Source records
↓↓↓
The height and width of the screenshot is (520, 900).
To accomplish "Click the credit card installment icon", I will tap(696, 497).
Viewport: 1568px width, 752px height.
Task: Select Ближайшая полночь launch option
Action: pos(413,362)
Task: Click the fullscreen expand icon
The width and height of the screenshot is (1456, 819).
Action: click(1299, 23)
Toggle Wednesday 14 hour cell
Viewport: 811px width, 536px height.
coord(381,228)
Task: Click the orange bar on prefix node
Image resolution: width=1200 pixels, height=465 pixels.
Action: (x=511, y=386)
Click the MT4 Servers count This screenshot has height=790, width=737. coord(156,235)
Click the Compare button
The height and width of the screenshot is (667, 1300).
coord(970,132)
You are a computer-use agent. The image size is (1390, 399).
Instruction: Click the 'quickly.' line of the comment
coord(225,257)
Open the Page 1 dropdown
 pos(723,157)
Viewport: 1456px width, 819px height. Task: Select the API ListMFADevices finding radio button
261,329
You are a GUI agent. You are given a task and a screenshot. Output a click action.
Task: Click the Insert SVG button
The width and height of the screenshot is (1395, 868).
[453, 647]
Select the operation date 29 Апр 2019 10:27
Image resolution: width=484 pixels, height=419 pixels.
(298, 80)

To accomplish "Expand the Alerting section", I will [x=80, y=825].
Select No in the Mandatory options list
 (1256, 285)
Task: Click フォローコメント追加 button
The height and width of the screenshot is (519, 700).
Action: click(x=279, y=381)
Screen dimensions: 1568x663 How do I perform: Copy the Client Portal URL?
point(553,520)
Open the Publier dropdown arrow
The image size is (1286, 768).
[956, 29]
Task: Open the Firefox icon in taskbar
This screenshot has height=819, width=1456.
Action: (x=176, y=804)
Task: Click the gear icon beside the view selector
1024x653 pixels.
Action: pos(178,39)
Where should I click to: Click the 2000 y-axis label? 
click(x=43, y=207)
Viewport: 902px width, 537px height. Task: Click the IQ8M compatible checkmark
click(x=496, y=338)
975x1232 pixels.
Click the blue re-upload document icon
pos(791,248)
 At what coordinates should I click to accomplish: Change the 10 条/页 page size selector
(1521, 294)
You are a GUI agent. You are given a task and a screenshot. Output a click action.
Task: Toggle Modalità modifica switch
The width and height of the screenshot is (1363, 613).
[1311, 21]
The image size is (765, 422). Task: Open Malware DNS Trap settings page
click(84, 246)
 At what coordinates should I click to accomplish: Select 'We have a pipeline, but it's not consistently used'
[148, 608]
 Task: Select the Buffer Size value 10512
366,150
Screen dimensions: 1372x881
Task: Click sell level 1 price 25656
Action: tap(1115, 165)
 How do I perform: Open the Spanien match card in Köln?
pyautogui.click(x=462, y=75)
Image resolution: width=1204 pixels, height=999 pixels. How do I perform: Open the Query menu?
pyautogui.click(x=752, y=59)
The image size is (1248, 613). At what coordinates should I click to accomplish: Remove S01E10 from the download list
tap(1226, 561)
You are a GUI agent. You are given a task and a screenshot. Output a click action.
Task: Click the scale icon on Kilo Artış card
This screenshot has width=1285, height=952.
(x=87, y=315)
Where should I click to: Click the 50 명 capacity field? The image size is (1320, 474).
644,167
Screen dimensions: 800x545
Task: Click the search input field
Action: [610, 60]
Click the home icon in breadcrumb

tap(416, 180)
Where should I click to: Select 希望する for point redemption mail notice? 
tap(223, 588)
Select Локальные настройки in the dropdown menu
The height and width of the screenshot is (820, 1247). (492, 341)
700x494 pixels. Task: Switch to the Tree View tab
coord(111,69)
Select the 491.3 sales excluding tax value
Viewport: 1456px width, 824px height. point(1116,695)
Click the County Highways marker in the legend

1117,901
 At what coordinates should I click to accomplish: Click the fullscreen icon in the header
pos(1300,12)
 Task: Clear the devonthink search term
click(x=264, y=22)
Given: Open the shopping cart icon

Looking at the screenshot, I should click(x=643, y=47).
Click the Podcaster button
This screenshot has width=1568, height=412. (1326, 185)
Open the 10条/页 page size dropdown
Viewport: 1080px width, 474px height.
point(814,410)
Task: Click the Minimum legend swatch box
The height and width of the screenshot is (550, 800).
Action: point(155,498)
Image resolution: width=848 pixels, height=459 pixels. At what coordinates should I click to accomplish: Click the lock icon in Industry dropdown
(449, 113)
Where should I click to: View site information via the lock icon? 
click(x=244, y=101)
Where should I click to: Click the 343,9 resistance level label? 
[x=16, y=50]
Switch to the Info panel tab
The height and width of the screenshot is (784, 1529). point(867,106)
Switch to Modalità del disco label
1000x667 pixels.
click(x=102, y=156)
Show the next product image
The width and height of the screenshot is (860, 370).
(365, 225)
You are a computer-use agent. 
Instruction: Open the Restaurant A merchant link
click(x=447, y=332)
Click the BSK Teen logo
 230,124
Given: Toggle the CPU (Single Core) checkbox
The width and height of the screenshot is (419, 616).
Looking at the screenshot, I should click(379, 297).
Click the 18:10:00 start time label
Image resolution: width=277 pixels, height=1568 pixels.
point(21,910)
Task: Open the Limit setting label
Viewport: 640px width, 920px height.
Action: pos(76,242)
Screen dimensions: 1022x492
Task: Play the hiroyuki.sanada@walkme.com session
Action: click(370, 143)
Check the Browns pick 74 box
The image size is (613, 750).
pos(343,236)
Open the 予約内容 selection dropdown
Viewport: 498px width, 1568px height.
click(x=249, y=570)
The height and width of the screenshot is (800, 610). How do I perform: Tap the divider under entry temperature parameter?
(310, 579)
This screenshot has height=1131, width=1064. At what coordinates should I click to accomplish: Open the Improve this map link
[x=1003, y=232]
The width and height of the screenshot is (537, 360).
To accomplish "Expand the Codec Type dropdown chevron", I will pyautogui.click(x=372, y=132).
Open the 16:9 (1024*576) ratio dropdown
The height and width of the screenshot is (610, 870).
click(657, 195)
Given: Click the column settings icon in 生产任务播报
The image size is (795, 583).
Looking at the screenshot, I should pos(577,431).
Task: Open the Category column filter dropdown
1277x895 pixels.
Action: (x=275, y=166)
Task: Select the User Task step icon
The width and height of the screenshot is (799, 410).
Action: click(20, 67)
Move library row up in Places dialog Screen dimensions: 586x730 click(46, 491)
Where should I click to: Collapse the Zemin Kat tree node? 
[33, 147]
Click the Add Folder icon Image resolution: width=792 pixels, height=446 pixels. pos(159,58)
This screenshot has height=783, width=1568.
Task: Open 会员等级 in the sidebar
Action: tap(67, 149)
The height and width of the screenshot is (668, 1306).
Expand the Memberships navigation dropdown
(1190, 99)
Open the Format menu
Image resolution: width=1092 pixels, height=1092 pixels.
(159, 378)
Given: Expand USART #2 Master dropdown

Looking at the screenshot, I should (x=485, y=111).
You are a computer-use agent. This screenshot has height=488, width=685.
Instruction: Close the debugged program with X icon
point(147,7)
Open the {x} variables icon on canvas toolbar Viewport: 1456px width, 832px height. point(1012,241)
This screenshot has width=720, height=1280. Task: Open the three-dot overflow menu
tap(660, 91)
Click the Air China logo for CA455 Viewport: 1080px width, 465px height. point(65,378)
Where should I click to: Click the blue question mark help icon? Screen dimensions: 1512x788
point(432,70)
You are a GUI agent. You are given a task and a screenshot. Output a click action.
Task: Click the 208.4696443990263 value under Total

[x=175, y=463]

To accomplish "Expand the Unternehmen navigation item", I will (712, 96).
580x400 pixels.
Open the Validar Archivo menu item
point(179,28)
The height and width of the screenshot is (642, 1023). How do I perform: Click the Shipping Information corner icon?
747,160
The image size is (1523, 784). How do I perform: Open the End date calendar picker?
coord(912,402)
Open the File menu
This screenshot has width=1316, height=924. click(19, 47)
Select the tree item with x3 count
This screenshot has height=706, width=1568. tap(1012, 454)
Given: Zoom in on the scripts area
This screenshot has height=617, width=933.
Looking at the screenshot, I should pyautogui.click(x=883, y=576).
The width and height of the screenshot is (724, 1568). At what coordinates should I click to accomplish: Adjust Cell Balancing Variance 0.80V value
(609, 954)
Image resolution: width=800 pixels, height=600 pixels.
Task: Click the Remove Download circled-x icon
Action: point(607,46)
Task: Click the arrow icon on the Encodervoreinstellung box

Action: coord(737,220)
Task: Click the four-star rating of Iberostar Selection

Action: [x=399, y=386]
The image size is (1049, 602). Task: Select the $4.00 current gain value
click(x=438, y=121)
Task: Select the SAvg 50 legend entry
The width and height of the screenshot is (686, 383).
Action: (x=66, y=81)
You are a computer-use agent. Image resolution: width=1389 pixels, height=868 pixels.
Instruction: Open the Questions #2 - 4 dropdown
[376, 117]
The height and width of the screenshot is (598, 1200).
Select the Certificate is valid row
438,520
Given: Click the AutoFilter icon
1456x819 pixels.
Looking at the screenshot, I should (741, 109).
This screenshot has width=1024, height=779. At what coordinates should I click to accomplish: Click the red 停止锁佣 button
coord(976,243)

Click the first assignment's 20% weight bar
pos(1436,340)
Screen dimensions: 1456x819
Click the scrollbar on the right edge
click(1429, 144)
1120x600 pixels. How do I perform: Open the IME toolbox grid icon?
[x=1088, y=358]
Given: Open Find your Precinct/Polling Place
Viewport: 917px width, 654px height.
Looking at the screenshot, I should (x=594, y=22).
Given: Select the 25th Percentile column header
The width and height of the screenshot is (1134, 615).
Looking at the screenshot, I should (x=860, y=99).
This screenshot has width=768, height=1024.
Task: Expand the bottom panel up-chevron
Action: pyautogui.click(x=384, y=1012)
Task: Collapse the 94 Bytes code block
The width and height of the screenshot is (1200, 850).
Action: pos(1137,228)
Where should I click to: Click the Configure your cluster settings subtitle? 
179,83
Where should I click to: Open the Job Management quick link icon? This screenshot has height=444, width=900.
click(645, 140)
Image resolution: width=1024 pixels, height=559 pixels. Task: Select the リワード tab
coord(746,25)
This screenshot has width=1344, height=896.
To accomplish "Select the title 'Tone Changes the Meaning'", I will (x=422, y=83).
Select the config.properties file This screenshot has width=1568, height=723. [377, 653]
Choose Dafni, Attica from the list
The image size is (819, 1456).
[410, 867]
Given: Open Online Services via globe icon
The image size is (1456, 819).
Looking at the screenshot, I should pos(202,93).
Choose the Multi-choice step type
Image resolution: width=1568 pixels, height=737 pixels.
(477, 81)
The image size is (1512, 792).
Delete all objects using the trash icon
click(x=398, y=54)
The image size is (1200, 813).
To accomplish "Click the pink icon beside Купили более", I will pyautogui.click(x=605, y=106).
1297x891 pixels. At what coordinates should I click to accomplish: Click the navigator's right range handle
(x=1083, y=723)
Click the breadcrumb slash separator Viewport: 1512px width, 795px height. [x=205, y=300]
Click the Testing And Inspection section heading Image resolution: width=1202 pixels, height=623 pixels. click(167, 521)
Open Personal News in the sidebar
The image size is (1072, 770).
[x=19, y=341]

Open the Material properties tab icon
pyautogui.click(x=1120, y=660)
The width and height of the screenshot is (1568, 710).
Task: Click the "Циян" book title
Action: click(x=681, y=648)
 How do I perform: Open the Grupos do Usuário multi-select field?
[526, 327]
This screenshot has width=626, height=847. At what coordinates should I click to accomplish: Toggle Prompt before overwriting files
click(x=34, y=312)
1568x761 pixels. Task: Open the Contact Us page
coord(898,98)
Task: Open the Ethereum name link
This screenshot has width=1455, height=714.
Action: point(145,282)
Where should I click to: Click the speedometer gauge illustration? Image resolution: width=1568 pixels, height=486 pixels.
↑↑↑
*WHAT YOU HAVE TO DO*.
Rewrite the part of the rows that opens with the line containing "The width and height of the screenshot is (537, 360)." and closes with the line containing "Move library row", putting "Video Codec" in place of "Codec Type" and keeping everything else the same.

*WORKED ANSWER*.
The width and height of the screenshot is (537, 360).
To accomplish "Expand the Video Codec dropdown chevron", I will pyautogui.click(x=372, y=132).
Open the 16:9 (1024*576) ratio dropdown
The height and width of the screenshot is (610, 870).
click(657, 195)
Given: Click the column settings icon in 生产任务播报
The image size is (795, 583).
Looking at the screenshot, I should pos(577,431).
Task: Open the Category column filter dropdown
1277x895 pixels.
Action: (x=275, y=166)
Task: Select the User Task step icon
The width and height of the screenshot is (799, 410).
Action: click(20, 67)
Move library row up in Places dialog Screen dimensions: 586x730 click(46, 491)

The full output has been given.